True to his word, Bernie was available to ferry me over to the bike shop in Lexington, where they swapped the cassette for me at no charge, and even had one of little plastic tools I needed for my two-piece cranks, which they also gave to me for free. I bought one before I left, then put it in storage with the rest of my bike-related stuff. I also picked up a spoke wrench, because I forgot to pack one, and a cheaper replacement headlight. Then, Bernie took me to the post office, so I could mail the old wheel back and ship out some other gear. We also hit Gall's, an outiftter where Bernie shops, so that I could pick up some more drybags and a few more bricks of campfood. He basically spent his afternoon taking me from place to place, and while he drove we talked about the possibility of turning part of his twelve acres and his basement into a place for cyclists like me to camp. He said that his encounter with me had inspired him, and that once his wife gets back from Alaska they'd talk about what would be feasible for them to do. He's a good man...if he sets something up, it'll be done right, and a boon to travelers.
Berea, unfortunately, turned out to be shut down for the Fourth. It's a college town, really, so it's slow in the summer to begin with, and around these parts many places close for the holiday. So on Tuesday I walked around town for a couple of hours, and then had to retreat back to the motel to escape the heat.
And yesterday? It poured. So, due to the circumstances with the hub, I was off the road and avoided the rain. Just one more little way that things worked out for the best this week.
Still, I've had three days off instead of the one I was originaly planning. I'm hoping that I'll be able to build up my mileage if the terrain is as un-mountainous as I've been hearing. I suspect, though, that there will be a series of smaller hills until I reach Illinois.
Total mileage so far: 787 (29 of those in Bernie's pickup). I'm going to try and put in a solid six days in a row (a first), so I should break 1,000 miles this week. It'll be nice to get out of triple-digit total mileage.
As always, after an extended stay in one place, there's the long process of packing everything back up into the trailer, out of which gear is inevitably strewn. (That's the trike in the foreground, serving as a drying rack.) With the new drybags, I should be able to pack the trailer a bit more efficiently...whether that will translate into less trailer bounce remains to be seen.
So, I'll spend the rest of the day doing that, a bit at a time, so that I can hit the road at a suitably early hour tomorrow.
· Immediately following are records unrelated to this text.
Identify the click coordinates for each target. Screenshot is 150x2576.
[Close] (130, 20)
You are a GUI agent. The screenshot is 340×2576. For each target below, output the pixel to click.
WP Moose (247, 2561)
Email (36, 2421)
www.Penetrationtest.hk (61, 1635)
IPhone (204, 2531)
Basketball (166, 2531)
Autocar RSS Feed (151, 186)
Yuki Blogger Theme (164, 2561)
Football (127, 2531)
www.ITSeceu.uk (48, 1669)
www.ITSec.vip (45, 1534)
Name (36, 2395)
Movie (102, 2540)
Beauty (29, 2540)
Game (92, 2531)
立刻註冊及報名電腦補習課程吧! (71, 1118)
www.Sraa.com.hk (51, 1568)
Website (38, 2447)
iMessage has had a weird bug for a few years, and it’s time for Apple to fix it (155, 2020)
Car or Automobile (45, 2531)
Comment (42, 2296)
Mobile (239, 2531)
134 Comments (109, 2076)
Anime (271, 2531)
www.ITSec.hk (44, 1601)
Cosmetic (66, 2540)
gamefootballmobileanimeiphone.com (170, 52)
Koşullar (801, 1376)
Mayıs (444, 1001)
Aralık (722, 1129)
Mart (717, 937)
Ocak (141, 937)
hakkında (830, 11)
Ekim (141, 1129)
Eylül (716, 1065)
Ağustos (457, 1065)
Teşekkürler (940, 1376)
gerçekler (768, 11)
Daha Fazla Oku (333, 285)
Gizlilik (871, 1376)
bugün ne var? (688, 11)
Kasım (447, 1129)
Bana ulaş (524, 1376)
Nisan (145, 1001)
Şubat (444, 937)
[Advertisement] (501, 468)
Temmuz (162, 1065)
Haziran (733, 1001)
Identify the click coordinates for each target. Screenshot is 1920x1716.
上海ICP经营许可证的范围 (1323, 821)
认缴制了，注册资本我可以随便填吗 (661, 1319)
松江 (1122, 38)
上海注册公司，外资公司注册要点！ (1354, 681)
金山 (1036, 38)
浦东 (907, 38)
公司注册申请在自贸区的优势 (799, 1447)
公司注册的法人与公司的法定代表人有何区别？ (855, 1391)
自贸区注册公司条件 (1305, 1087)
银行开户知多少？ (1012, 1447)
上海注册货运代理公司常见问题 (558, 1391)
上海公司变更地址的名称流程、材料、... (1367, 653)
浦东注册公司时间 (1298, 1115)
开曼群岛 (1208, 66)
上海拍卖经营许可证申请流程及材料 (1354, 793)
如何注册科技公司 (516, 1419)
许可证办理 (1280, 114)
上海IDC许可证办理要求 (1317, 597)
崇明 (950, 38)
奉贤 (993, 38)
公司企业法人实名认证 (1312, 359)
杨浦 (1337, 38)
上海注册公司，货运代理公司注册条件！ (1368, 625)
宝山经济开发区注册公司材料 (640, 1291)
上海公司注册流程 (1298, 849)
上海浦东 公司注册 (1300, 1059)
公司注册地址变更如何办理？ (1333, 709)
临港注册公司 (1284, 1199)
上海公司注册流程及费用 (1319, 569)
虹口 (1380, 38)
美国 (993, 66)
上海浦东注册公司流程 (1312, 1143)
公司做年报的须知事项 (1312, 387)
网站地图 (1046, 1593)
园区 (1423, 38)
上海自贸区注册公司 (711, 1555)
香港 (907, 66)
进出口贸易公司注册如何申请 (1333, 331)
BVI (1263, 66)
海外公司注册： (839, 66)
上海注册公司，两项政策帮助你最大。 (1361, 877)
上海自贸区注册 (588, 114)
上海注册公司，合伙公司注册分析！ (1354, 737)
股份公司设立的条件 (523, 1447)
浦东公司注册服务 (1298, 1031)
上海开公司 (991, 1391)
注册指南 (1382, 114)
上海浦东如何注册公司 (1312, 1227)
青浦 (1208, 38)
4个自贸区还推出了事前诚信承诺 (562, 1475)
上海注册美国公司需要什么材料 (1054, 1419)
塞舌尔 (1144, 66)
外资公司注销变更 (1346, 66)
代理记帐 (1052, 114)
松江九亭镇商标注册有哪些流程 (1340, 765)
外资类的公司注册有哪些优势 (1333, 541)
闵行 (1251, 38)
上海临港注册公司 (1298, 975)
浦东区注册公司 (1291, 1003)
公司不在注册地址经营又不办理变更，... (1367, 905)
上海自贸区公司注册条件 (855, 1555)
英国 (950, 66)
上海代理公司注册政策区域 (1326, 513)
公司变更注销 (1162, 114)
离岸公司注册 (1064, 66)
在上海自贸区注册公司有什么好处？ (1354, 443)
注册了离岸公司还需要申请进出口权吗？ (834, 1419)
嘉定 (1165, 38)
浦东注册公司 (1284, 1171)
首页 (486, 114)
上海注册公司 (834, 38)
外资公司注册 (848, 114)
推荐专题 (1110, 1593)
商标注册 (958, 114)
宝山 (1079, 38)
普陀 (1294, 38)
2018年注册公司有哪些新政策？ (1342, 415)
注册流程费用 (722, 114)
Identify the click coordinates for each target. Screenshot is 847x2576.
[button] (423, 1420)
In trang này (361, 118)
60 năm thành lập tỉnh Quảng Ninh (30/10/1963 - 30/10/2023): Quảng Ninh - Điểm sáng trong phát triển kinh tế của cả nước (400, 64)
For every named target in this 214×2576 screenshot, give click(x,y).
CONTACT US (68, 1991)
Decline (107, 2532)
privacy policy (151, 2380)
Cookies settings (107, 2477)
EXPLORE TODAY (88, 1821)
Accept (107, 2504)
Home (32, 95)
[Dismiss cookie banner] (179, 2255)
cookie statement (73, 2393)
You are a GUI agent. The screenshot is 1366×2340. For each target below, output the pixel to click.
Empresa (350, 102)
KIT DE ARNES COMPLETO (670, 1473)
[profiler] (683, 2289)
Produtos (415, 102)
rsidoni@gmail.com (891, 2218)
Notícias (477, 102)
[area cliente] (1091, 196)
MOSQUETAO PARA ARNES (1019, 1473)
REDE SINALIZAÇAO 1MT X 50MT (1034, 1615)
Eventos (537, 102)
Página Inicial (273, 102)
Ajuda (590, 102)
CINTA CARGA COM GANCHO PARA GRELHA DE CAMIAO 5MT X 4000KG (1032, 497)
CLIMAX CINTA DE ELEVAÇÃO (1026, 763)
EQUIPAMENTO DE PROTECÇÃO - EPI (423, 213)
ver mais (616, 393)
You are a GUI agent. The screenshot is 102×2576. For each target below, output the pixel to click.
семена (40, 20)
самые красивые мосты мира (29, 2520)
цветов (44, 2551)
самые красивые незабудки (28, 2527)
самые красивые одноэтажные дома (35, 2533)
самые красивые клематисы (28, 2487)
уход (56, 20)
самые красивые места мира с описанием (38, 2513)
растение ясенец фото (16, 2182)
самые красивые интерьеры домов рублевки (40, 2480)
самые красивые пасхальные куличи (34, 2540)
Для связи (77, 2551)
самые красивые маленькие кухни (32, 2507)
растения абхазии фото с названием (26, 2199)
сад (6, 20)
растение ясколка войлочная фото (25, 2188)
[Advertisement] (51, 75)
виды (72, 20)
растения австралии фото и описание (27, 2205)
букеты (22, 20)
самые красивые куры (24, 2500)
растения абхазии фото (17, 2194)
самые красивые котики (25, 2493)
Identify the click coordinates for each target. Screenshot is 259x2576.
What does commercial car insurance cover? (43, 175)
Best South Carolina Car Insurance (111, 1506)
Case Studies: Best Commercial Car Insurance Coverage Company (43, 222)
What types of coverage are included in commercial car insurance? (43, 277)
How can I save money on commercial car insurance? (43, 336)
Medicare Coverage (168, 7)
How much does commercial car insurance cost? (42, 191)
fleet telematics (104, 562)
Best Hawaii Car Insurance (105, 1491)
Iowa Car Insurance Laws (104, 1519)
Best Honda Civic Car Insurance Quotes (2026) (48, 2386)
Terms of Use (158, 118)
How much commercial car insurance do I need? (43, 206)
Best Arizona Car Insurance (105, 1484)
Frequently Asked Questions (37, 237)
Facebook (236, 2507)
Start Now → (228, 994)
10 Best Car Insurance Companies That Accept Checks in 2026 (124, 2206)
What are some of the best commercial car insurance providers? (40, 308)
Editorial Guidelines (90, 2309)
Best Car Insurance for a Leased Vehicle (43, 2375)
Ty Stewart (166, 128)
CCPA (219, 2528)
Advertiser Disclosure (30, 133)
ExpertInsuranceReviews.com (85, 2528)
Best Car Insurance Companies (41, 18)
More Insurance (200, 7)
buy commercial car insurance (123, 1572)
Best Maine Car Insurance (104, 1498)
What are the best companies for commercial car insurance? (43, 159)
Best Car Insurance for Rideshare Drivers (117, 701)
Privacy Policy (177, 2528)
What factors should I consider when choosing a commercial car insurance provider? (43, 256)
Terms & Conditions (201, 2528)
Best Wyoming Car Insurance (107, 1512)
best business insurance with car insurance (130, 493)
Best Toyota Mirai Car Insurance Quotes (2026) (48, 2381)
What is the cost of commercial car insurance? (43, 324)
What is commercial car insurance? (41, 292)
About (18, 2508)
It looks like there will be stretch of good weather for the next few days, with reasonable temperatures, so I'll try to get the miles behind me. It'll be just under 40 miles tomorrow, because experience has taught me that trying for higher mileage after an overlong rest period doesn't work very well at all.
That seems to be the way of this journey so far...stretches of mundane and often boring inactivity punctuated by wrenching physical effort and, increasingly, amazing experiences. I'll have to work on reducing the mundanity by stepping up the number of days that I spend in motion...as I understand it, that's one of the defining characteristics of, you know...cycling across the country.